## Page excerpt:
====

NEWS BULLETIN

December 03, 2007 --- Vol. 13, No. 95December 2007

AEnergia principals not new to Alaska gas line

One of the five proposals the State of Alaska received by the Nov. 30 deadline to build a natural gas pipeline from Alaska’s North Slope to local and Outside markets under the Alaska Gasline Inducement Act came from AEnergia, a recently formed Alaska limited liability corporation with a Sacramento, Calif., address. While the LLC might be new, its members have been working on getting a gas pipeline built since 2001under the name of GSS/TC.

But the experience of AEnergia’s members with an Alaska gas line proposal dates back much further than that. During the original effort to build an Alaska natural gas pipeline in the late 1970s and early 1980s AEnergia core members were most of the senior and staff-level personnel working for the consulting firms that provided the earth sciences design expertise.

AEnergia executive Bill Burkhard told Petroleum News in 2003 that by “project’s end, we had completed about 70 percent of the alignment geology, 50 percent of the surface and groundwater hydrology, 30 percent of the geotechnical engineering including thermal modeling and climatology, and a substantial portion of the environmental work.”

In 1982, after the project was terminated, “we went on to further our careers with other firms,” he said. “Although we moved to positions throughout the West and Midwest, several of us kept in touch because of the strong relationships built during our ‘pipeline’ days. … We’ve wanted to see a North Slope gas line built for 30 years.”

Burkhard and his associates contacted their previous employers “to see if there would be any possibility of continuing work” on the latest proposal for a gas line. “We discovered they had essentially moved on and had no apparent interest in pursuing the work again,” he said. So, in the fall of 2001, Burkhard reassembled the “core group” and created “a new team to pursue the earth sciences design work should a pipeline project actually start up again.”

GSS joint ventured with Taber Consultants, becoming GSS/TC, “for business support and project management expertise.” Burkhard said Taber is “one of California’s oldest geotechnical firms.”

====

## Supplied data:
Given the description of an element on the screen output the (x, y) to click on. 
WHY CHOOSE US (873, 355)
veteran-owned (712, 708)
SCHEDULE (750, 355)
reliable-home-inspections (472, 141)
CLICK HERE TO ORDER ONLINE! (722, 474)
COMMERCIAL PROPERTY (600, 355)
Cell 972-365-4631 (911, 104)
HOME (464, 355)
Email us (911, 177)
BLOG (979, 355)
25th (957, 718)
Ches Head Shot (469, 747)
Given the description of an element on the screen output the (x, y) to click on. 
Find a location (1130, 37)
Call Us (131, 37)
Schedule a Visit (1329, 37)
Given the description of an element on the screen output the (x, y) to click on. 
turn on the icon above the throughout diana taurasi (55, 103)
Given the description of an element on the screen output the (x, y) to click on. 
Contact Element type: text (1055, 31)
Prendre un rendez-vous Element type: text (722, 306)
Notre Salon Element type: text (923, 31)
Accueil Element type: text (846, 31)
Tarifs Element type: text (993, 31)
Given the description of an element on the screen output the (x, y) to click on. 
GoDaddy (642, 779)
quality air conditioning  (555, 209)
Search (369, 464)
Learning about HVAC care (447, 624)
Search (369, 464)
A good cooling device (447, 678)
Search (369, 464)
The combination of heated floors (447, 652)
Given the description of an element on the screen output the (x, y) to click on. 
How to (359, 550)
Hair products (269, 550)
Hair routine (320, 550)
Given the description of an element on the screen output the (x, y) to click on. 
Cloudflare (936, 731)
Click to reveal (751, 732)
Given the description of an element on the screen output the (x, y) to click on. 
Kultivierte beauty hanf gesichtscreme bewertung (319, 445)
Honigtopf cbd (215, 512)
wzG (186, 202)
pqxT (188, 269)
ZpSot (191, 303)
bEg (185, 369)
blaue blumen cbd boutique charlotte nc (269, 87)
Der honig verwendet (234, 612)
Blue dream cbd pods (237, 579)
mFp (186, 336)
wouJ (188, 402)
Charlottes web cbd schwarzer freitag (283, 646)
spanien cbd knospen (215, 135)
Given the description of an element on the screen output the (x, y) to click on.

====

## Problem requirements:
Write out the passage from the gas line news article above word for word, starting at "But the experience" and stopping after "sciences design expertise.".

## Result:
But the experience of AEnergia’s members with an Alaska gas line proposal dates back much further than that. During the original effort to build an Alaska natural gas pipeline in the late 1970s and early 1980s AEnergia core members were most of the senior and staff-level personnel working for the consulting firms that provided the earth sciences design expertise.